Task to carry out: Retype exactly every line from the one that includes "The image size is (1464, 692)." through the final line of the listing, both ends kept, and omit the pictures.

►

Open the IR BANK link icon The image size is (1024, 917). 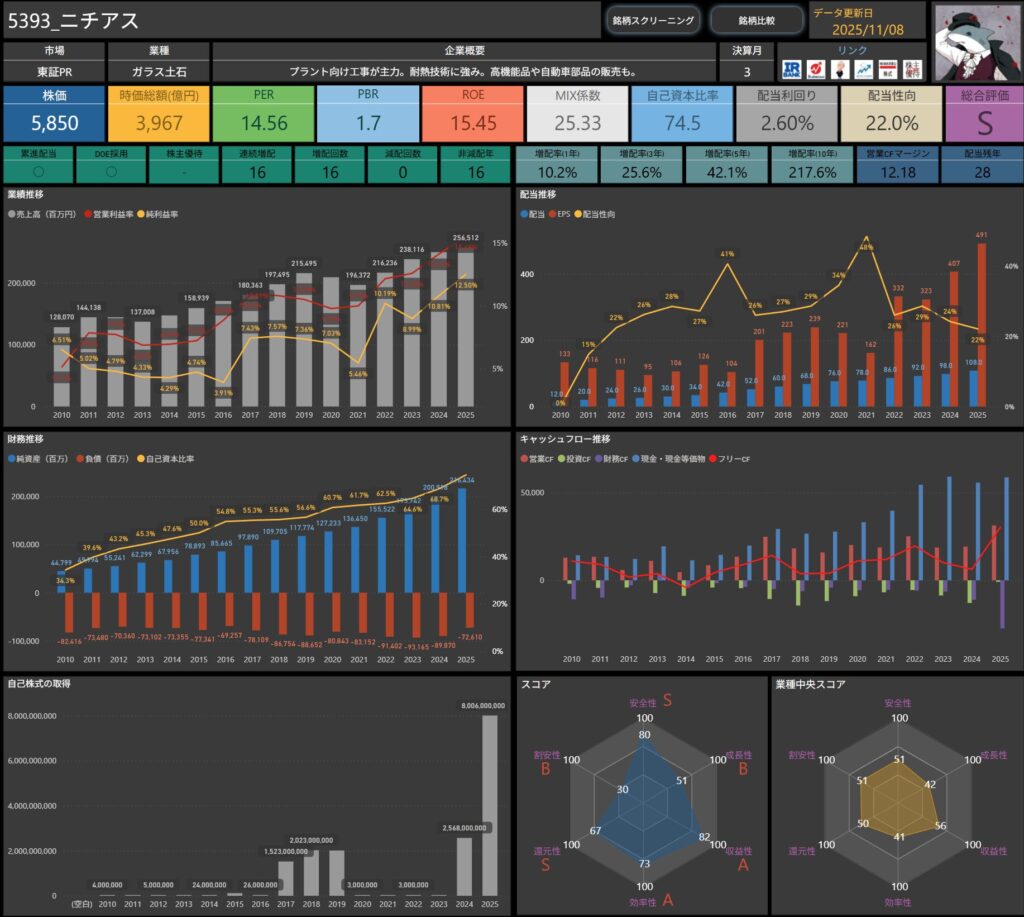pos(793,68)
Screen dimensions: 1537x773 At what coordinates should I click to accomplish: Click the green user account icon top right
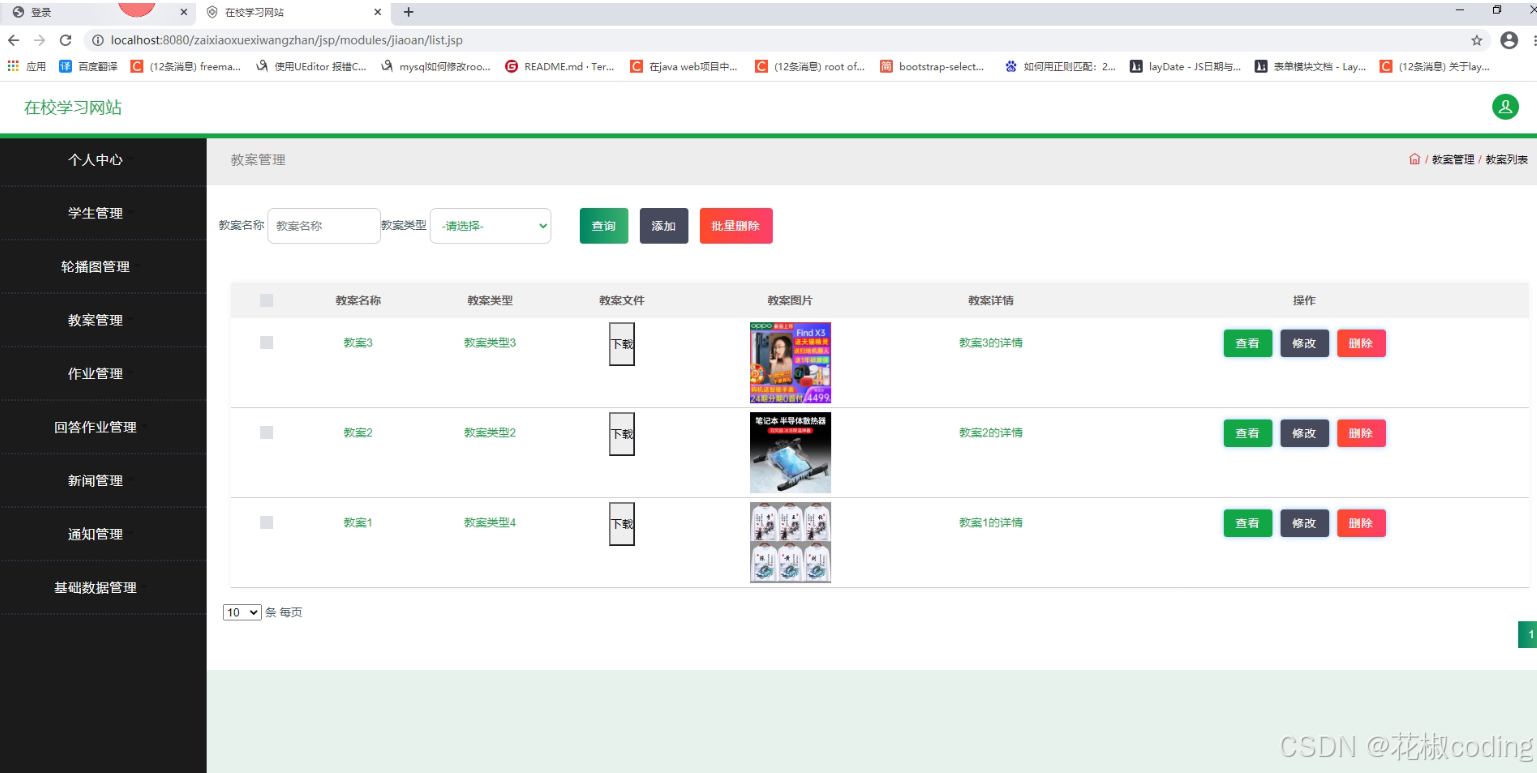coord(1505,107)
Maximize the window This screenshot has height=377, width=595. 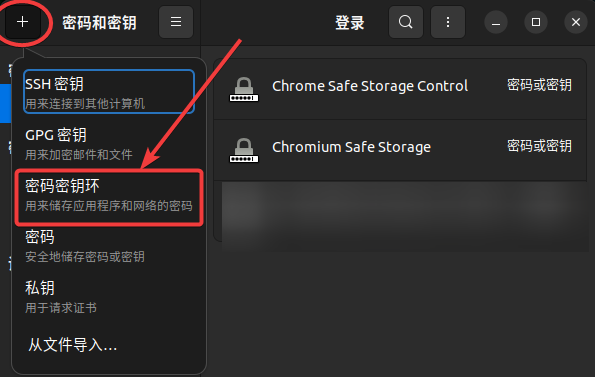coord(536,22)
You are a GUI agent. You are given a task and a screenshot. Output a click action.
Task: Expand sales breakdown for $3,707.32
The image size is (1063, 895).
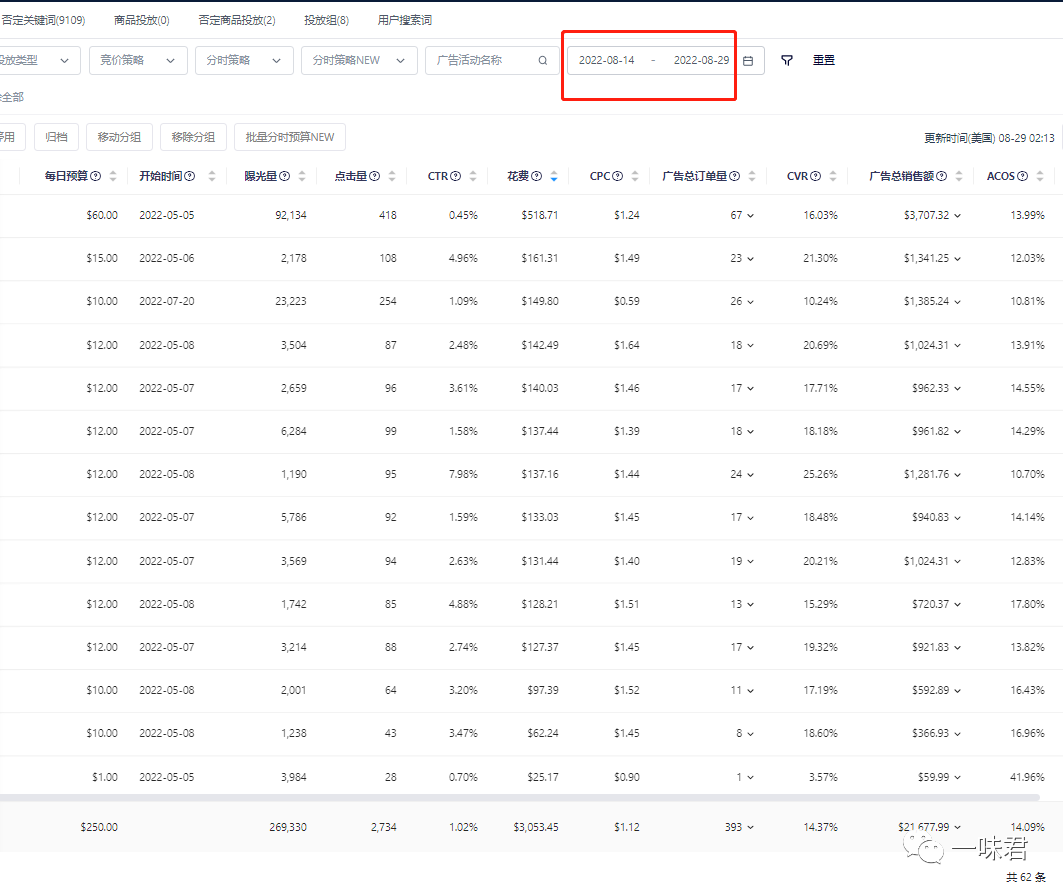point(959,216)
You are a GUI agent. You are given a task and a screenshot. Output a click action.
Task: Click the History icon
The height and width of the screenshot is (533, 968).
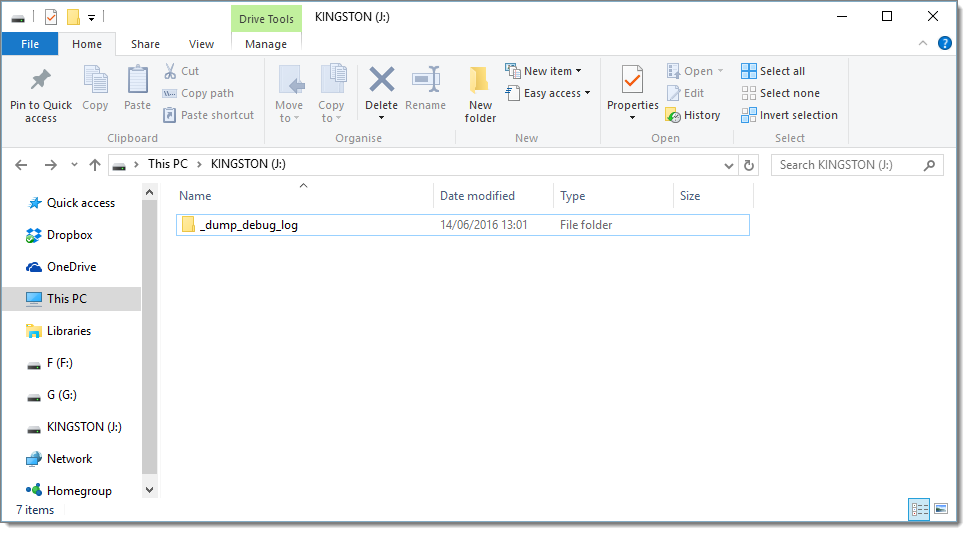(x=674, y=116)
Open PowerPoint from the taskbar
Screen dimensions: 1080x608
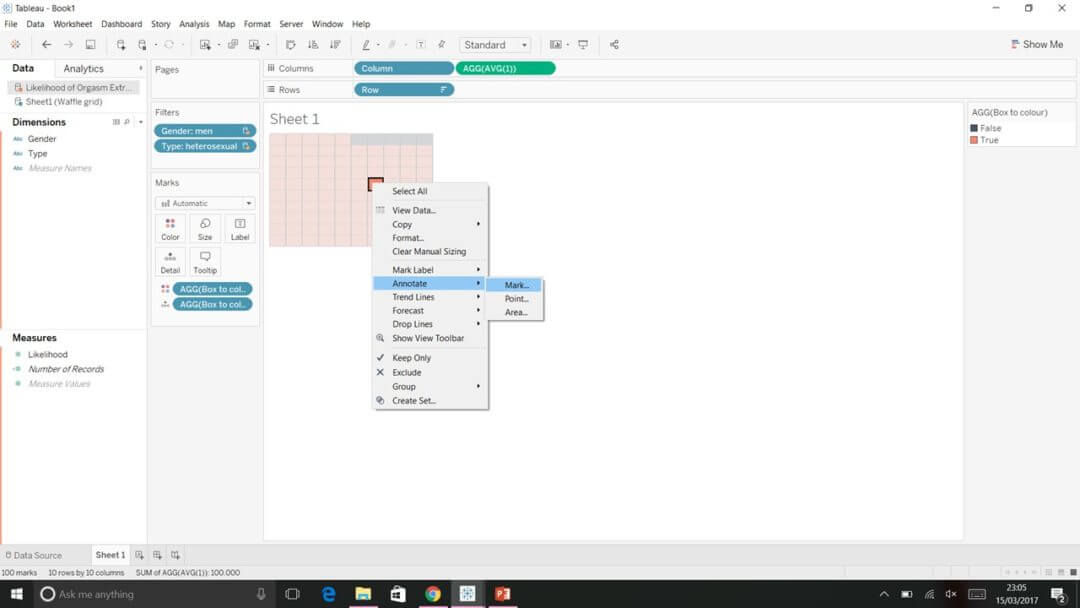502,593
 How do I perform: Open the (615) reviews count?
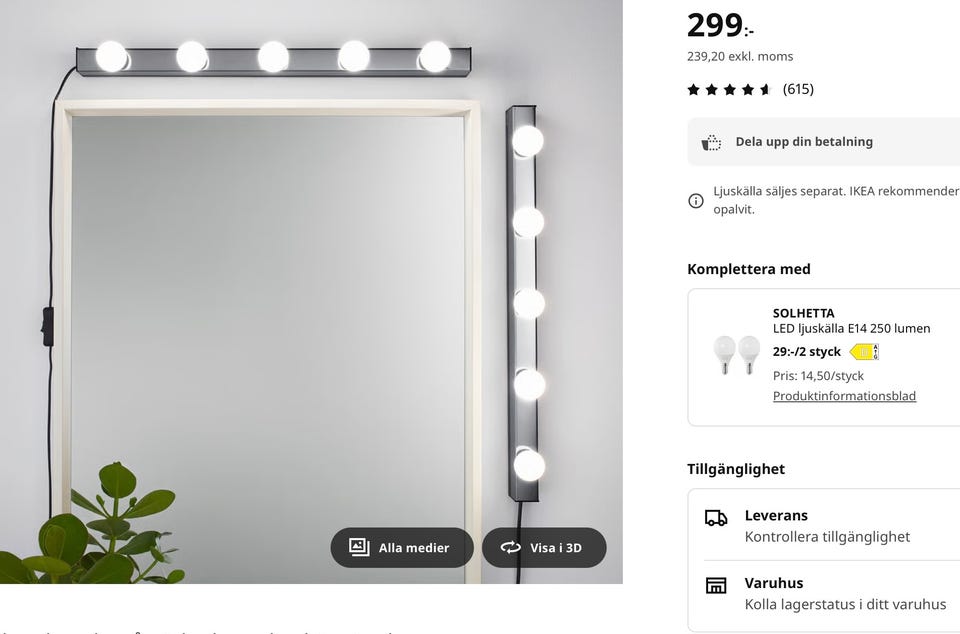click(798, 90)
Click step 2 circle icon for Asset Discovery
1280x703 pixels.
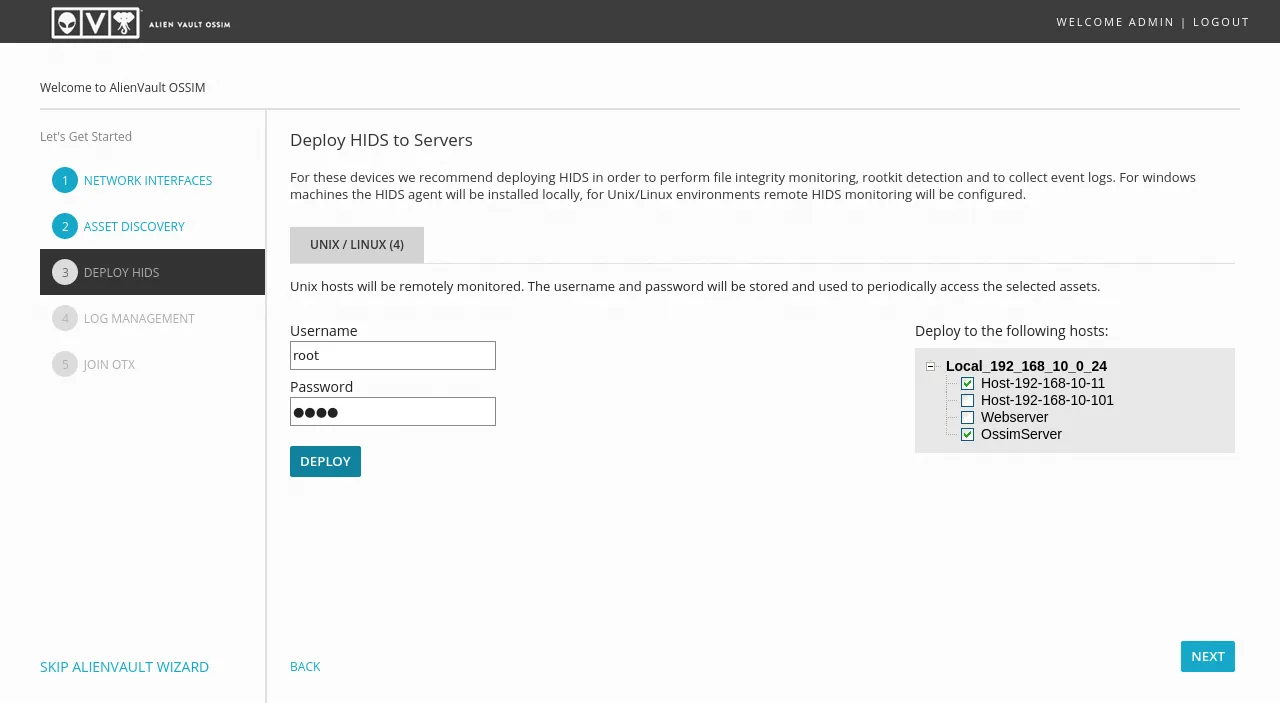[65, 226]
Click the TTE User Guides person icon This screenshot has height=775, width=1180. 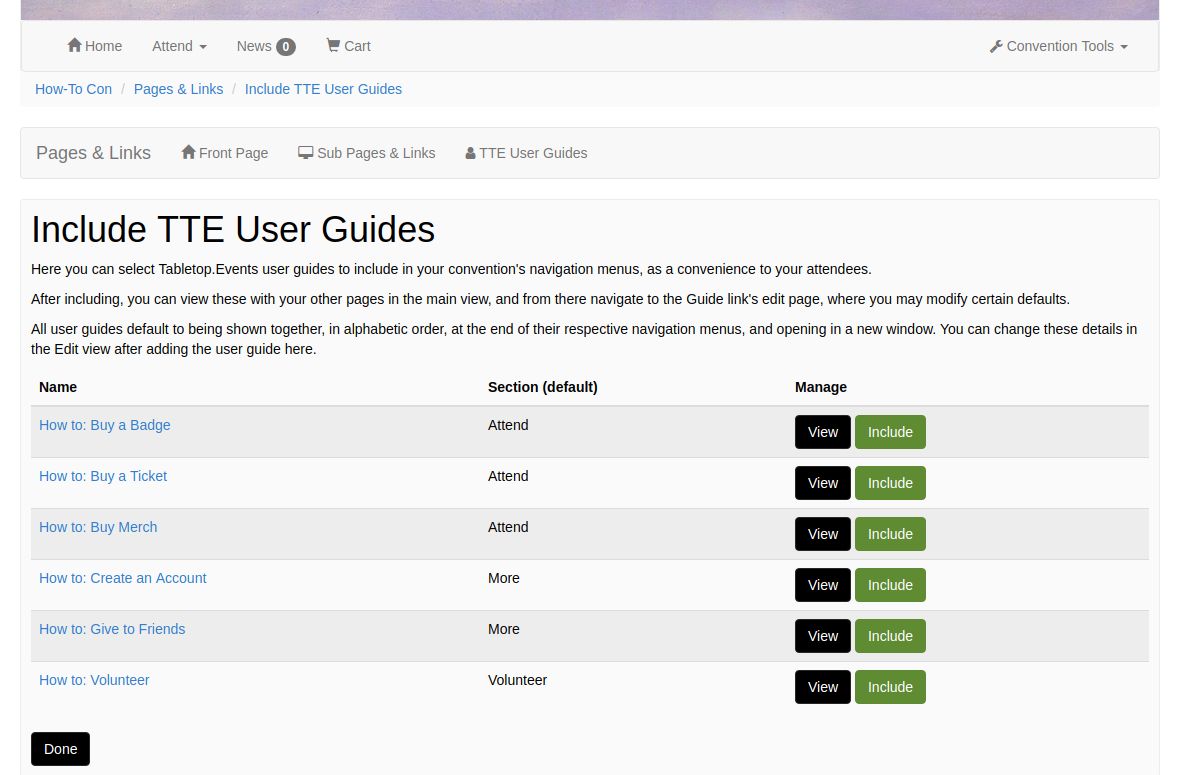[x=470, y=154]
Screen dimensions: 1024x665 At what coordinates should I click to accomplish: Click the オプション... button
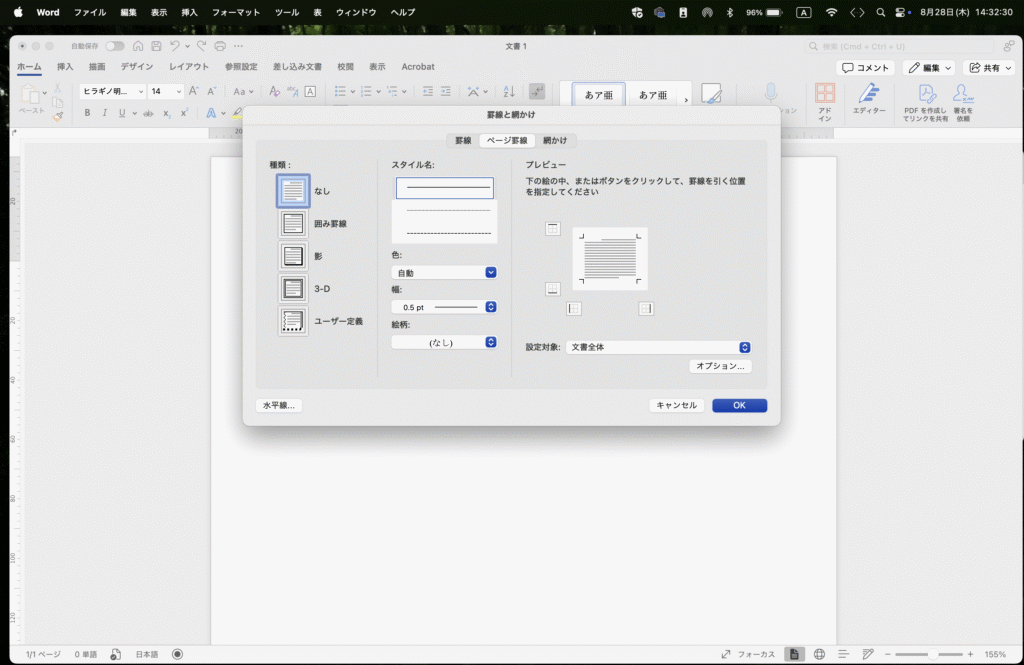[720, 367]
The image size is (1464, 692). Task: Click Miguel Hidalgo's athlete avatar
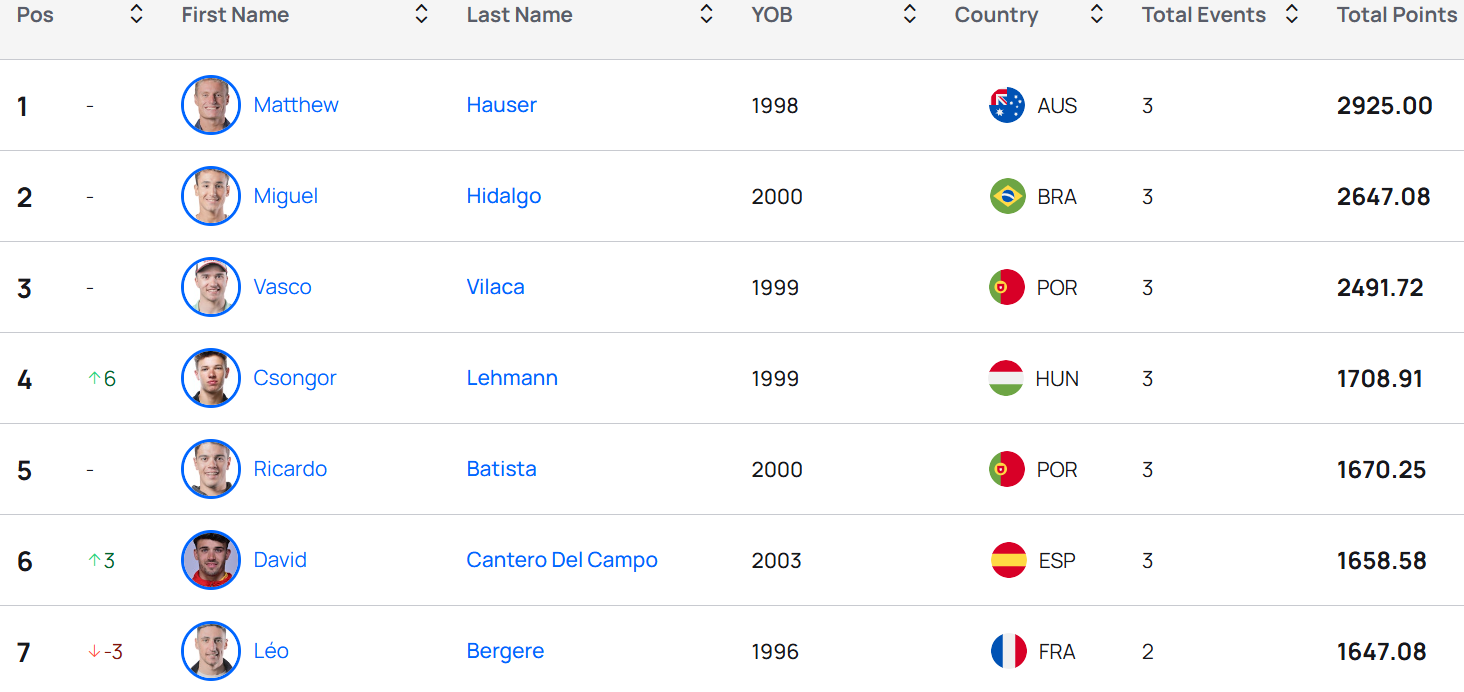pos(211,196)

◄

Answer space:
The image size is (1464, 692). Task: Click Miguel Hidalgo's athlete avatar
pos(211,196)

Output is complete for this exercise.